The second camp is angry but practical. These customers know SolarWinds still does some things well. One person said LogicMonitor required custom work for things that were easy in SolarWinds. That matters. SolarWinds has real usability in certain workflows, and for some teams, ripping it out might create more chaos than savings. These customers may stay, but they’ll negotiate harder, demand concessions, and keep alternatives warm. They aren’t loyal so much as temporarily unconvinced that leaving is worth it.
The third camp sees the whole monitoring market moving in the same direction. PRTG, LogicMonitor, SolarWinds, and others are all part of a broader shift toward subscription revenue and higher pricing. From that angle, SolarWinds isn’t uniquely evil. It’s just another vendor doing what software vendors do when investors want growth and recurring revenue. This camp is the most sober, but it’s not exactly comforting. If every vendor is raising prices, customers may respond by putting more energy into open-source options, smaller tools, hybrid stacks, or aggressive vendor rotation.

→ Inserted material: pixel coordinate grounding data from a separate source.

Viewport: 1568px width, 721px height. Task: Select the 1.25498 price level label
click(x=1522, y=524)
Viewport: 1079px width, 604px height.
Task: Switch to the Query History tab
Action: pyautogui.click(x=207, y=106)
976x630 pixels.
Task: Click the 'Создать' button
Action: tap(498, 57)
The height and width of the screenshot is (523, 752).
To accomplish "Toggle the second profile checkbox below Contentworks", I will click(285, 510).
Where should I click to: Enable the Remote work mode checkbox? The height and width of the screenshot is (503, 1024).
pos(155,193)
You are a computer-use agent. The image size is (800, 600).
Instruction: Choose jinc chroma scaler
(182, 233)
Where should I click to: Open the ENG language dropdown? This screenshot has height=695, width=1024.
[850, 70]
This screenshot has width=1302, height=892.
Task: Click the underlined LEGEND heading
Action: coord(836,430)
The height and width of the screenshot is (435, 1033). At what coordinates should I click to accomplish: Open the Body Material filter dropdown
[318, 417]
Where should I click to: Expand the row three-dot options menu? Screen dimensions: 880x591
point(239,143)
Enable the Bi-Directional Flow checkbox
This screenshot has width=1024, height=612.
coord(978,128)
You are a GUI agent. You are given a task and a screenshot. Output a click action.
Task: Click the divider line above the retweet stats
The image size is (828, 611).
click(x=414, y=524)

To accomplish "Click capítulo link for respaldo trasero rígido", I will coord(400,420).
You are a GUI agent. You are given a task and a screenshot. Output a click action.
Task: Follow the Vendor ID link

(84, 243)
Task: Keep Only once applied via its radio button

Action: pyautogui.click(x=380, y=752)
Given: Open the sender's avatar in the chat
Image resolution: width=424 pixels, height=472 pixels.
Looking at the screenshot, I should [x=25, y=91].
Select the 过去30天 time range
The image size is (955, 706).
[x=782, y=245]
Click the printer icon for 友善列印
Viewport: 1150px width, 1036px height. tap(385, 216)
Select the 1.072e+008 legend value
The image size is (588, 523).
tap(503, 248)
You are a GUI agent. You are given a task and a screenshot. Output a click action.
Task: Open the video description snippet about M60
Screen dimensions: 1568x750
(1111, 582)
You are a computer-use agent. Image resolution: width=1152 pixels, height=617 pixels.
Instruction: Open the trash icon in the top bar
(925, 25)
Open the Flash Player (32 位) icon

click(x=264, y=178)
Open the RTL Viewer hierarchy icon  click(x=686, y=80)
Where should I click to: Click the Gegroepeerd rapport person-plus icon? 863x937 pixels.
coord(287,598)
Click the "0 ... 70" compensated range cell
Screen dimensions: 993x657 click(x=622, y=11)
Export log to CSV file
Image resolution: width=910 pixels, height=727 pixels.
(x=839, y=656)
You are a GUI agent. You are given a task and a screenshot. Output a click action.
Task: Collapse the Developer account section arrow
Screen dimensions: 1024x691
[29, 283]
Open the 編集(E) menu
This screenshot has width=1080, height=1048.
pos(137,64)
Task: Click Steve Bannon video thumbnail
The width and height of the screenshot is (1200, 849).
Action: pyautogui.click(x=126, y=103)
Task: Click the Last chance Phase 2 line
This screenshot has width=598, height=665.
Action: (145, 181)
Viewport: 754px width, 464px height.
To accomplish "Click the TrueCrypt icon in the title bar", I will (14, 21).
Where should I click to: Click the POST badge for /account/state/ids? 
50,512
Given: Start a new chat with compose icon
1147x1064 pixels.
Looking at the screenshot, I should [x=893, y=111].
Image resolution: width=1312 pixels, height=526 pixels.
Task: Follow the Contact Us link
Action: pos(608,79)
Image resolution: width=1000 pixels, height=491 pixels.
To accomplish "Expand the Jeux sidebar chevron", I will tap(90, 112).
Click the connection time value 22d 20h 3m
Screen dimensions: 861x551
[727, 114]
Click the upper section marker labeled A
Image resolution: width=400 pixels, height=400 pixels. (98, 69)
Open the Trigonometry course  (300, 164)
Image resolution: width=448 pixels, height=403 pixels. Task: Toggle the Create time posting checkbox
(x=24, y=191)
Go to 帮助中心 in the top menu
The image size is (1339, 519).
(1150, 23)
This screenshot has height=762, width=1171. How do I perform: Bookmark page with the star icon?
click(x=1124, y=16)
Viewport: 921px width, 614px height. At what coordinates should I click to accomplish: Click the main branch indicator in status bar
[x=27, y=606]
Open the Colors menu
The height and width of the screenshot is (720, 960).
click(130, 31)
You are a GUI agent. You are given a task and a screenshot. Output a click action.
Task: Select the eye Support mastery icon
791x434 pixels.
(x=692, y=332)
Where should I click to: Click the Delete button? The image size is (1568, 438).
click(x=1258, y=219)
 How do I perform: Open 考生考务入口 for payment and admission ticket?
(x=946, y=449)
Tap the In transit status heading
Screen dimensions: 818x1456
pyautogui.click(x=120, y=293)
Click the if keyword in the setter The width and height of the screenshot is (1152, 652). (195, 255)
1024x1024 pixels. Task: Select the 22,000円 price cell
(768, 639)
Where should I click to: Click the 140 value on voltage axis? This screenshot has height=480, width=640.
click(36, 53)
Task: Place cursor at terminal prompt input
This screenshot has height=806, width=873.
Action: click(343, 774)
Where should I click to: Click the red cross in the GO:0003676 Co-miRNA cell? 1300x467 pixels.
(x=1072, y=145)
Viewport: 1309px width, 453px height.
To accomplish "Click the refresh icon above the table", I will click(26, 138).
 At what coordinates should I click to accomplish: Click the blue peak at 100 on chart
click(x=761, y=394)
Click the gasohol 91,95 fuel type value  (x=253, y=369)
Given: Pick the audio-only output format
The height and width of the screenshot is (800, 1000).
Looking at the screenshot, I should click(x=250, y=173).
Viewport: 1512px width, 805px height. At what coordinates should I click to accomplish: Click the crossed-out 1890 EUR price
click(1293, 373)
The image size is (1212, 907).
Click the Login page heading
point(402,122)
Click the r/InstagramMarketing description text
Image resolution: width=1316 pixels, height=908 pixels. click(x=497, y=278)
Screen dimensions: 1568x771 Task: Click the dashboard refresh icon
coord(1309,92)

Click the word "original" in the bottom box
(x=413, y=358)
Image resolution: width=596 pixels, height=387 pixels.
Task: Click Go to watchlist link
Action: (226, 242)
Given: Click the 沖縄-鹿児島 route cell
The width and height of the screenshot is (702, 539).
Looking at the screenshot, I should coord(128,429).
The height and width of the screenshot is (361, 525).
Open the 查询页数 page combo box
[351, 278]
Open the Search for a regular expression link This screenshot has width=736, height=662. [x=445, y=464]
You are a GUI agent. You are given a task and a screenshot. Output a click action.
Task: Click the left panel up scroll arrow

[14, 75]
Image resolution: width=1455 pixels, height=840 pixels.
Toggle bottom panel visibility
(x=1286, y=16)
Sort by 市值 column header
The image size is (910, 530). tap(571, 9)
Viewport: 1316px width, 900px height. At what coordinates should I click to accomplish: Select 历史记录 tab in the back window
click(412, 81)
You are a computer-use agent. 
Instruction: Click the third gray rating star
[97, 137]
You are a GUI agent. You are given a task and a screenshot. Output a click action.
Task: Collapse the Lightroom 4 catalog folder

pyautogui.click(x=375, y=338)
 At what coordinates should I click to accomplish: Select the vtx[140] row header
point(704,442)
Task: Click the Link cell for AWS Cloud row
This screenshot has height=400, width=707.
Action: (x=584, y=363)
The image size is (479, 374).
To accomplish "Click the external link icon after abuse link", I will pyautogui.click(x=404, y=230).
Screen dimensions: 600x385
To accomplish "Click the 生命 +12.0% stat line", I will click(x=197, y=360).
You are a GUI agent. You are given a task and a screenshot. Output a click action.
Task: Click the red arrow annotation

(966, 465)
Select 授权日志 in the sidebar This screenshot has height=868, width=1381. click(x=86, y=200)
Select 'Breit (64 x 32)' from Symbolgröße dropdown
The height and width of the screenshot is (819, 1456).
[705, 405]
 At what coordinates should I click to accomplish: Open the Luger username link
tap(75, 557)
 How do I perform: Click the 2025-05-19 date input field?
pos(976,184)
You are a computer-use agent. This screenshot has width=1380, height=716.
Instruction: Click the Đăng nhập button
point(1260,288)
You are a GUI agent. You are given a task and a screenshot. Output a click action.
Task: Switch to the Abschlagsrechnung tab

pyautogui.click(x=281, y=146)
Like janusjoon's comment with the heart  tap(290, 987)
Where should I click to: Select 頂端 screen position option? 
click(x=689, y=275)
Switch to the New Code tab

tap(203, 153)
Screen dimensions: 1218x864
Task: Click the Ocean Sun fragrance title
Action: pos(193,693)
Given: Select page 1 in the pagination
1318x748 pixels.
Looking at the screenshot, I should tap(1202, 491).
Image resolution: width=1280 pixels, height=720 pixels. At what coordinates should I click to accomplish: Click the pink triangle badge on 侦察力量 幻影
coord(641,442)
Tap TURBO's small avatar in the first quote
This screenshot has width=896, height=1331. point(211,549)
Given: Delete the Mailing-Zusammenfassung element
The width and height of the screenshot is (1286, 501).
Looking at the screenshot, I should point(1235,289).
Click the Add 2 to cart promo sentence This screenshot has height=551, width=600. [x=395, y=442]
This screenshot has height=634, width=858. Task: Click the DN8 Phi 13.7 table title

That’s the irony. A market-wide subscription squeeze may not make customers accept the new normal. It may make them less trusting of all commercial monitoring vendors. Once buyers decide every vendor is eventually going to pull the same move, they start designing for exit from day one. They avoid deep customization. They keep documentation cleaner. They ask harder questions about data portability. They treat renewals like risk events. That’s not the customer relationship software companies want, but it’s the one they’re training people to build.
## SolarWinds’ real problem is that customers now believe leaving is possible
The loudest message in this discussion isn’t “PRTG is better” or “Zabbix is free” or “LogicMonitor is worth it.” It’s this: SolarWinds customers are no longer convinced they’re trapped. That’s the shift. A vendor can survive complaints as long as customers feel stuck. It can survive bad jokes, angry threads, and ugly renewal meetings. What it can’t easily survive is customers realizing the door exists.
Maybe that door leads to Zabbix and a pile of manual work. Maybe it leads to LogicMonitor and a higher bill with less hassle. Maybe it leads to PRTG, even if PRTG has its own pricing baggage. Maybe it leads to some mixed setup where SolarWinds stays for one module while everything else gets peeled away over time. The exact destination matters less than the direction of travel. Customers are planning exits. They’re comparing notes. They’re testing assumptions. They’re openly questioning whether SolarWinds deserves the confidence it’s pricing into these renewals.
SolarWinds may think forced subscription and multi-year commitments are the grown-up software business model. In a spreadsheet, maybe they are. But customers don’t buy spreadsheets. They buy trust, usefulness, and the belief that the vendor understands its place in their world. Right now, a lot of them think SolarWinds has mistaken installed base for loyalty and inconvenience for dependence.
That’s a dangerous mistake. Broadcom could push VMware customers around because the product sits so deep that many organizations had to pay before they could plan. SolarWinds may not have that luxury. Monitoring is important, but for many teams, it is not sacred. And when a tool that isn’t sacred starts acting untouchable, customers start reaching for the pry bar.